Chyba jak Olliii nie jestem gotowa na rozłąkę
Ja się cieszę, że mały noszenia nie lubi, bo bym chyba sama na rehabilitację musiała chodzić. Wystarczy mi jak go wtargam na 4 piętro po spacerze.
-
Eh to moja uwielbia być na rękach i się przytulać. Powiem Wam dziewczyny że Was podziwiam, ja bym nie umiała dać dziecka do swojego pokoju 😁 W sumie warunków nie mam żeby miała swój pokój ale mimo wszystko wydaje mi się że jest za mała. chyba się za bardzo przywiązałam, przez te zęby wróciła do nas, ale niedługo planuje eksmisję do łóżeczka.
-
Moj będzie spał ze mną chyba do osiemnastki. Szybko go nie oddam tulisia mojego. Ale wygodnie wyspać tez bym się w końcu chciała.

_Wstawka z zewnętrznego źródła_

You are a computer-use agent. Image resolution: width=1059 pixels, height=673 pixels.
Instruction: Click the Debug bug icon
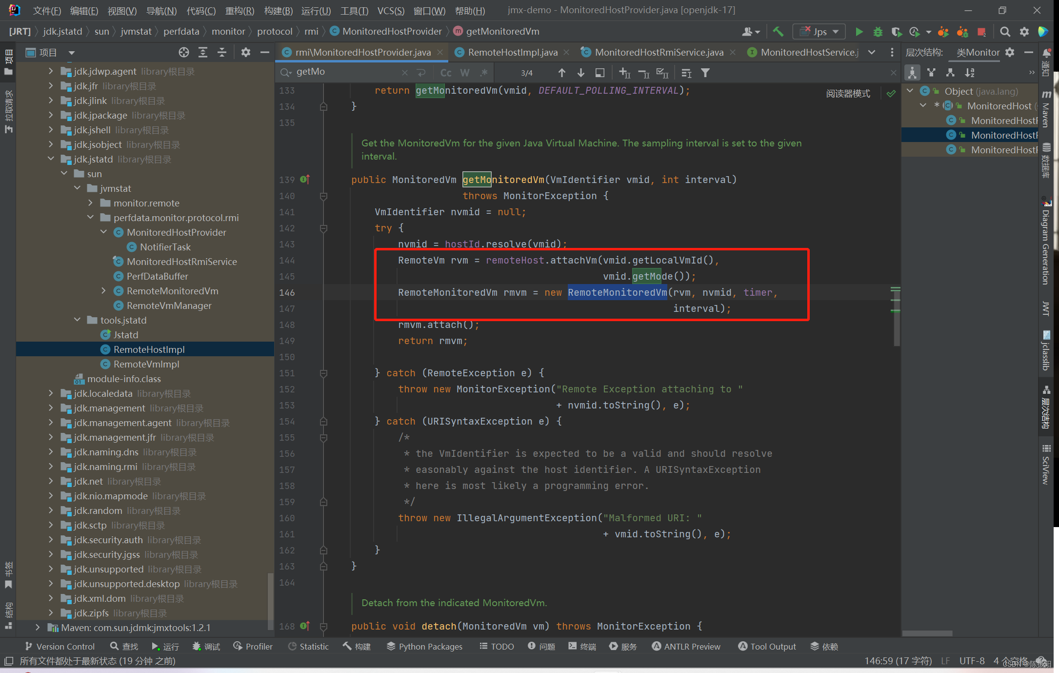878,32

U nas uzależnienie od smoczka. Chyba szybko nie odstawimy. Ale nam bardzo pomaga. Na spacerach jak się zaczyna afera no i w nocy jak się budzi. Moj miał chyba 20 smoczków. Wszystkie akceptował. Ale jak mu wyszły jakieś krostki wokół ust to został tylko bibs i teraz innego nie weźmie.
Ja mam z jedzeniem problem. Bo kaszki i mm modyfikowanego nie weźmie. Powoli chce pierś odstawiać. I noe wiem czym go karmić. Zje zupkę, owoce i kanapkę i tyle. Nie mam już pomysłu co mu dać. -
Co do psychologa to też mi się wydaję to trochę nad wyraz.
Jeśli chodzi o rehabilitacje to ja byłam z Julia raz u fizjo, bo się nie przekręcała, a miała 7 miesięcy. Teraz już fika, siada i raczkuję, nawet zaczyna robić próby do stania 😉
Dokładnie każde dziecko rozwija się we własnym tempie, także spokojnie.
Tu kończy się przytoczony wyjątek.